- Extract to read -
=== Begin Enclosure ===

In a bulletin issued Mar. 11 by Lavery Lawyers, the Quebec firm warned that individuals and businesses should start to plan their affairs in anticipation of tax hikes. In an interview with Canadian Lawyer, Lavery partner Luc Pariseau noted that the federal deficit levels were already $25 to 30 billion a year before the pandemic, and at the end of its mandate the public debt was forecast to be substantially more than when the Trudeau government came into power.

(One source cites the federal debt rising to $1.6 trillion by the end of 2021, due to pandemic-related programs such as the Canada Emergency Response Benefit, mass vaccinations, and transfers to provinces for “safe restart” agreements.) “It’s a very substantial amount,” says Pariseau, a tax lawyer and co-author with Éric Gélinas of the Lavery bulletin “COVID-19: Anticipating Capital Gains, Wealth, Gift and Inheritance Taxes.”

Since governments are not used to substantially cutting their expenses, notably programs and services, “we don't necessarily expect that there will be cuts in government expenses that will be substantial enough to address these huge deficits that are being created,” he says.

=== End Enclosure ===

- Listed records -
=== Begin Enclosure ===

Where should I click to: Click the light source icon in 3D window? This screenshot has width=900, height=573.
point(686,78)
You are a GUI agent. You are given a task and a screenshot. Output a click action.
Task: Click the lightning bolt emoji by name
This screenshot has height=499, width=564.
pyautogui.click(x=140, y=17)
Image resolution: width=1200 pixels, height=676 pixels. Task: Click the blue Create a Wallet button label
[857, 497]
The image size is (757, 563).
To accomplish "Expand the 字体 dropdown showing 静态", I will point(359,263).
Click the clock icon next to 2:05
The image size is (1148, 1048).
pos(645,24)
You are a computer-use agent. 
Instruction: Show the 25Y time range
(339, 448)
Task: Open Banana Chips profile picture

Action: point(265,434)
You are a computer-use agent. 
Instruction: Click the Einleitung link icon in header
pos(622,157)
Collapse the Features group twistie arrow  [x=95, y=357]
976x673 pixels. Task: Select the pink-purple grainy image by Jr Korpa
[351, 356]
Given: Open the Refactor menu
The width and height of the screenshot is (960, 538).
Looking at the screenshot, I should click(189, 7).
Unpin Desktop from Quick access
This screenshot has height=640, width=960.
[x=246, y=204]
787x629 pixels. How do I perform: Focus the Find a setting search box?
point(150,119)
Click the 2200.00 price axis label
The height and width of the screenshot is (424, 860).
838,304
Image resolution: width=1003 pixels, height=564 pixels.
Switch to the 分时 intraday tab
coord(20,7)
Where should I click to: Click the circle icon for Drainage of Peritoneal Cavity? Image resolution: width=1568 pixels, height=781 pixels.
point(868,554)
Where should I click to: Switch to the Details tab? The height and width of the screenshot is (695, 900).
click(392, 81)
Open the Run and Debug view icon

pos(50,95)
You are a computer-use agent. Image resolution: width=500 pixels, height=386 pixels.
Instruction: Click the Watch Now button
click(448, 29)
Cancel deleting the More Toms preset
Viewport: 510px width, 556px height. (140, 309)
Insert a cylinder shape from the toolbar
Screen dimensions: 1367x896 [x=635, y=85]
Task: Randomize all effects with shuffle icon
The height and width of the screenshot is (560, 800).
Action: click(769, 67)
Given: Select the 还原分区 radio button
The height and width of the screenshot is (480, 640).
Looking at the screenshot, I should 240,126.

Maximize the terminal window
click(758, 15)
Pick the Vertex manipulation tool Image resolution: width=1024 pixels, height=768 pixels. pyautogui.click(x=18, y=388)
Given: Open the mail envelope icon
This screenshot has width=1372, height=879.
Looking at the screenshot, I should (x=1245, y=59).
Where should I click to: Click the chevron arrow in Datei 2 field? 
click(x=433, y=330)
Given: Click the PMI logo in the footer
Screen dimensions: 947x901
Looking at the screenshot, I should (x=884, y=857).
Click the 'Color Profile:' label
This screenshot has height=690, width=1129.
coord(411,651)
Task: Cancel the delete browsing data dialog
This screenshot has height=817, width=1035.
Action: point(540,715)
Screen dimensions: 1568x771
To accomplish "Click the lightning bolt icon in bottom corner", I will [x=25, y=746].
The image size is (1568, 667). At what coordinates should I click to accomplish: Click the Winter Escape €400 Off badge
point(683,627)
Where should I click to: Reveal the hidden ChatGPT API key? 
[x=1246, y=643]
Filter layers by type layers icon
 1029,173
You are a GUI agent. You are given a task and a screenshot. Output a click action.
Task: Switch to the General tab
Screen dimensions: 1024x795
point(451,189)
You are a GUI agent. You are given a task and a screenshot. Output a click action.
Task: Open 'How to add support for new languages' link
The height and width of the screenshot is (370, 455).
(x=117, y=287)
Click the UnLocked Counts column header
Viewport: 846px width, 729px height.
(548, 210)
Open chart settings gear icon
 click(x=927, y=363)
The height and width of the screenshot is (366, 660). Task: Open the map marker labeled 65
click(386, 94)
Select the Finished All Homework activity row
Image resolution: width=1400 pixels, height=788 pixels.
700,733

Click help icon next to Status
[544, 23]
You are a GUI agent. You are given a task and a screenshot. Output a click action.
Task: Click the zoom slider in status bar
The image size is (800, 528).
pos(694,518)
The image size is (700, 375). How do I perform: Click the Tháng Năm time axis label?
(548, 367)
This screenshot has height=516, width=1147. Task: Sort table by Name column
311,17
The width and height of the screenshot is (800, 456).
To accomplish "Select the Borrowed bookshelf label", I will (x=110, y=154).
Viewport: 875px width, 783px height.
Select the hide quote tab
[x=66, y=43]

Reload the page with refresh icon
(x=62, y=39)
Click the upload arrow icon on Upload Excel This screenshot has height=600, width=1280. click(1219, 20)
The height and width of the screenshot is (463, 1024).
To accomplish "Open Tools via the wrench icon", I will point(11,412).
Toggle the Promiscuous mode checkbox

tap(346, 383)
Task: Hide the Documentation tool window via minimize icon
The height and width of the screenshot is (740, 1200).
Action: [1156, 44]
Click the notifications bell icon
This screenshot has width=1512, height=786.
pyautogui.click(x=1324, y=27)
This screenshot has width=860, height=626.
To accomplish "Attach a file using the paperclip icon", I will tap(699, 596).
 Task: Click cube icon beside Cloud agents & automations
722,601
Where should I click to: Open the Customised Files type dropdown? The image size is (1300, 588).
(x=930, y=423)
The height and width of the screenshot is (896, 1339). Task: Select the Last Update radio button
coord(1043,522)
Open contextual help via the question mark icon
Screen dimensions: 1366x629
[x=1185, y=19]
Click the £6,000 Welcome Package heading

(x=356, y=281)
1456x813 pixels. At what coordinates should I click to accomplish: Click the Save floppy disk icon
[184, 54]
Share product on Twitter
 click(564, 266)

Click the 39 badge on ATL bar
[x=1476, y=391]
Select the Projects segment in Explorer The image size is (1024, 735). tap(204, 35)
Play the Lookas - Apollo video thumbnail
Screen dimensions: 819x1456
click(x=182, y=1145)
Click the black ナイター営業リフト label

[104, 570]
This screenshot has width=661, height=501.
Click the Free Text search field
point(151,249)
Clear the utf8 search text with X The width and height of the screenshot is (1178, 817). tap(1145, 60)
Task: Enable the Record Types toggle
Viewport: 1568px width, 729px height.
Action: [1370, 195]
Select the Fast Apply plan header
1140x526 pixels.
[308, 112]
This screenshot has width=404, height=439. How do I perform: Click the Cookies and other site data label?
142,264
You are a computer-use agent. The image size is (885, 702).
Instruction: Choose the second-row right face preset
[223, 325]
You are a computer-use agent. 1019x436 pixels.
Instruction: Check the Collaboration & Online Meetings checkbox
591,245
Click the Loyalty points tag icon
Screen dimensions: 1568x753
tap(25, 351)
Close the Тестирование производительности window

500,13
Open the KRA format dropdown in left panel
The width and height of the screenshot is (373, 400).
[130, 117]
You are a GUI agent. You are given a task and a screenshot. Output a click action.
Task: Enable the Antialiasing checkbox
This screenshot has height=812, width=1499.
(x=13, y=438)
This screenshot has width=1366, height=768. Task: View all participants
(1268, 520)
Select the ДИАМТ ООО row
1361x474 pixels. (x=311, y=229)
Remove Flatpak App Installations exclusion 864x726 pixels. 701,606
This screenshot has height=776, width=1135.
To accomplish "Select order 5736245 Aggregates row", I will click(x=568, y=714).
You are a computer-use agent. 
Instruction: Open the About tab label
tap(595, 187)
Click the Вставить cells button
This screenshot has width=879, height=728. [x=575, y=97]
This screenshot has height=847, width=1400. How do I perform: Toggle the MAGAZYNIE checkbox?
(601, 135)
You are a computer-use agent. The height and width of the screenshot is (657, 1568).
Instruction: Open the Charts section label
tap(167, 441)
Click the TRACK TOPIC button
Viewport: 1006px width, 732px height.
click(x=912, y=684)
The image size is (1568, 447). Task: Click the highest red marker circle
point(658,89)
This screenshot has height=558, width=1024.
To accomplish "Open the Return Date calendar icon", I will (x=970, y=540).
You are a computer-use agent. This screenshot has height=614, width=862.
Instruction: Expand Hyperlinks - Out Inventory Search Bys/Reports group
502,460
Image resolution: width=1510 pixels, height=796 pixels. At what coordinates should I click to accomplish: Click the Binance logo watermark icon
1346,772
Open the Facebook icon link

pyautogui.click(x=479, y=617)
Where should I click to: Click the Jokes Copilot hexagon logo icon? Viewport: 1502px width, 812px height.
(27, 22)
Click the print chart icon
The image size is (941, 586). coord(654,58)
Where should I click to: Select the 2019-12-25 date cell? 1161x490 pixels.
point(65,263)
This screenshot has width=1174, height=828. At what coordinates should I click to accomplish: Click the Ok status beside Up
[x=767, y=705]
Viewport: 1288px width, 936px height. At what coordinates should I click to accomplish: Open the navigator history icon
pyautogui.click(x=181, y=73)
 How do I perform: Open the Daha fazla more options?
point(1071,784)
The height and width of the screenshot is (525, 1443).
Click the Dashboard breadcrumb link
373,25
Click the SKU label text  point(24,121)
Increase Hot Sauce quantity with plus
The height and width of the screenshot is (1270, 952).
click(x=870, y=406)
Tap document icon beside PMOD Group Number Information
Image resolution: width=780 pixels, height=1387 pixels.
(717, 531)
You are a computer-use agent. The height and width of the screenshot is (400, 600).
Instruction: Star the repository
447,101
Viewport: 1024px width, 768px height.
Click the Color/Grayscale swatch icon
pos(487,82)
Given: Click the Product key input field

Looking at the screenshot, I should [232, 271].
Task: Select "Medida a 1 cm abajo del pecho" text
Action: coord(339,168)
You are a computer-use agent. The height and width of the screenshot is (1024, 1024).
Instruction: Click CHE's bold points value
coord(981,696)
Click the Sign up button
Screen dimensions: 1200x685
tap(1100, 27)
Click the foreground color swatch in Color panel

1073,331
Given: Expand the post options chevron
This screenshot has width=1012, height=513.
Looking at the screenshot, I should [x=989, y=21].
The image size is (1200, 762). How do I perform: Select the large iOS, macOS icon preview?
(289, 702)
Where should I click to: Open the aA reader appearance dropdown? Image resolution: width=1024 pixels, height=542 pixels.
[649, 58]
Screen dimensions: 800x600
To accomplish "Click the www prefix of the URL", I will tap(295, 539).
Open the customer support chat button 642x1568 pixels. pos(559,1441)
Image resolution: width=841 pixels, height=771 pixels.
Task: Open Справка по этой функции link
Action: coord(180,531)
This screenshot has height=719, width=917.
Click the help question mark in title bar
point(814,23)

=== End Enclosure ===

- Task instructions -
a. Decide whether each statement agrees with the article on tax hikes, answering yes or no and quoting the words from the article that settle it: (i) Lavery's bulletin came out on Mar. 11; (ii) Pariseau expects government spending cuts large enough to address the deficits; (iii) Pariseau co-wrote the bulletin with Éric Gélinas.
b. According to the article on tax hikes, what were federal deficit levels each year before the pandemic?
c. Copy the article on tax hikes starting with "In a bulletin" and going on through "came into power.", swapping "Lavery Lawyers" for "the Lavery firm".

- Solved problems -
a.
(i) Yes: "In a bulletin issued Mar. 11 by Lavery Lawyers"
(ii) No: "we don't necessarily expect that there will be cuts in government expenses that will be substantial enough to address these huge deficits that are being created"
(iii) Yes: "co-author with Éric Gélinas of the Lavery bulletin"

b. They were $25 to 30 billion a year.

c.
In a bulletin issued Mar. 11 by the Lavery firm, the Quebec firm warned that individuals and businesses should start to plan their affairs in anticipation of tax hikes. In an interview with Canadian Lawyer, Lavery partner Luc Pariseau noted that the federal deficit levels were already $25 to 30 billion a year before the pandemic, and at the end of its mandate the public debt was forecast to be substantially more than when the Trudeau government came into power.